Chico Miguel: Poeta de múltiplas formas criativas
Em: 22/06/2023, às 23H19
E eis que, tendo Deus descansado no sétimo dia, os poetas continuaram a obra da Criação.
Mario Quintana.
Carlos Evandro M. Eulálio*
Francisco Miguel de Moura (Chico Miguel), romancista, cronista, ensaísta e poeta da Geração de 1960, atual ocupante da cadeira nº 8, da Academia Piauiense de Letras, com dezenas de livros publicados, vem produzindo uma notável obra poética pós-moderna, sempre em sintonia com as mais inventivas formas de expressão, sem, no entanto, abandonar os processos criativos da tradição literária. No seu livro de estreia, Areias, que veio a lume em 1966, já se identificam índices de uma poesia que o distinguem como um poeta de múltiplas formas criativas.
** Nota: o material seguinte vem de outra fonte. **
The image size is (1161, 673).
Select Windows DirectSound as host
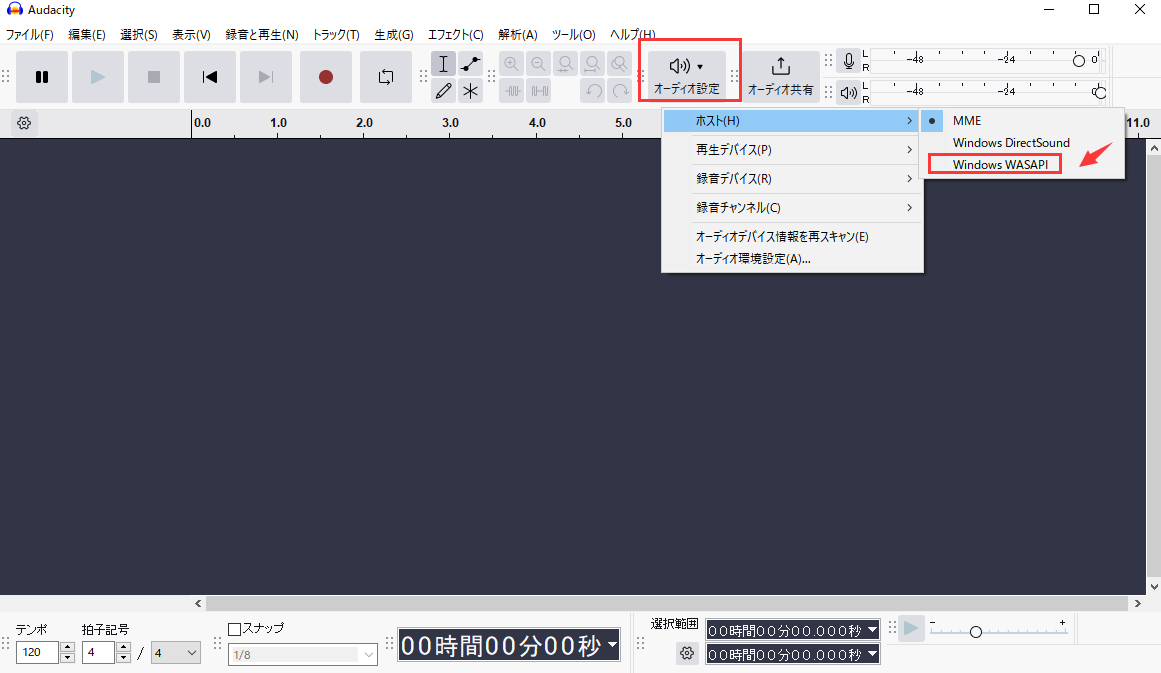pyautogui.click(x=1010, y=142)
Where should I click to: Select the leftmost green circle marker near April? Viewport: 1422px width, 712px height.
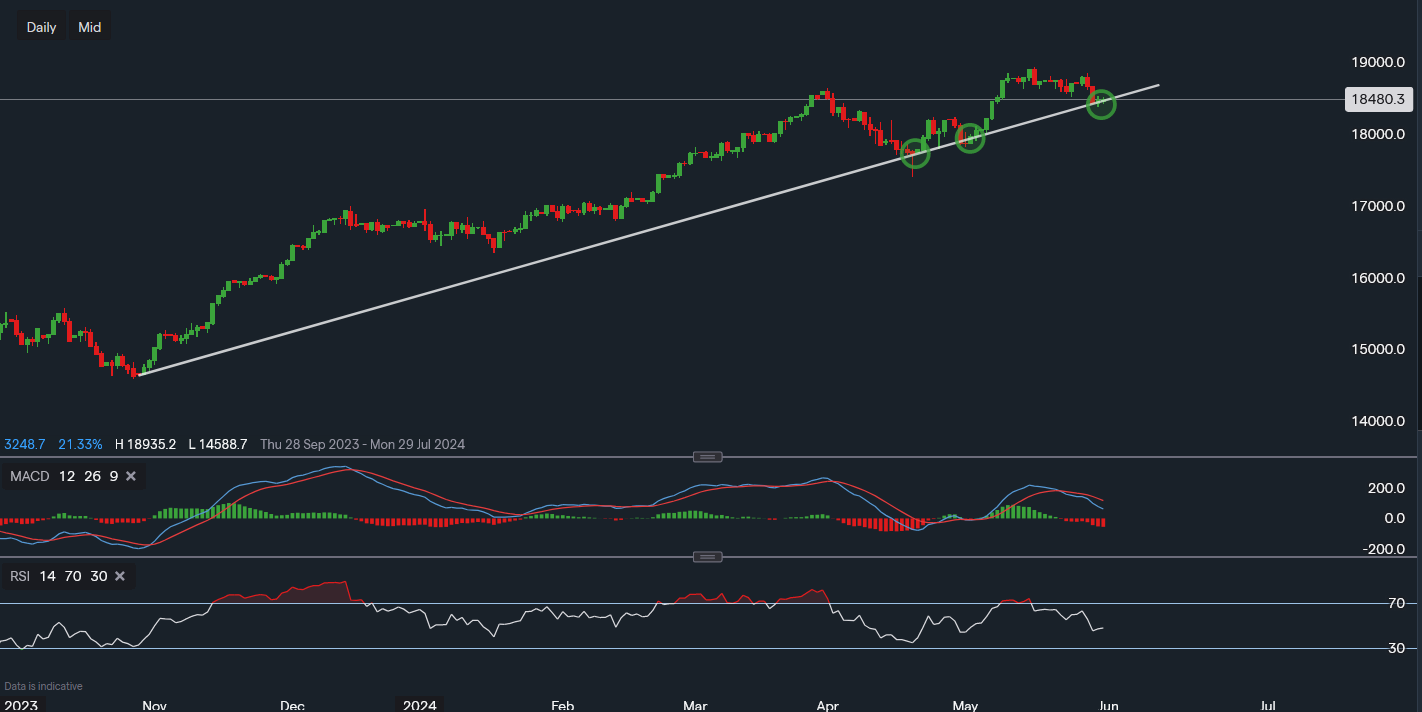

Areias retorna ao leitor em primorosa 2ª edição pela Editora Life, São Paulo, 2021. O livro mantém o prefácio (Nota à 1ª edição), assinado pelo escritor Fontes Ibiapina que, à época do seu lançamento, reconhece o poeta Chico Miguel não como estreante, mas como um veterano na arte da poesia, ao declarar: “... estamos falando de um poeta. De um postulante, é verdade. Mas postulante com caracteres de titular, capaz de sentar-se a um fauteuil de cenáculo e reger, com sua batuta de veterano na arte do verso, uma orquestra de musas” (MOURA, 2021, p. 13). Essa afirmação de Fontes Ibiapina quanto à poesia de Chico Miguel se deve tanto pela criatividade do discurso literário do poeta quanto pela forma elaborada ao expressá-lo.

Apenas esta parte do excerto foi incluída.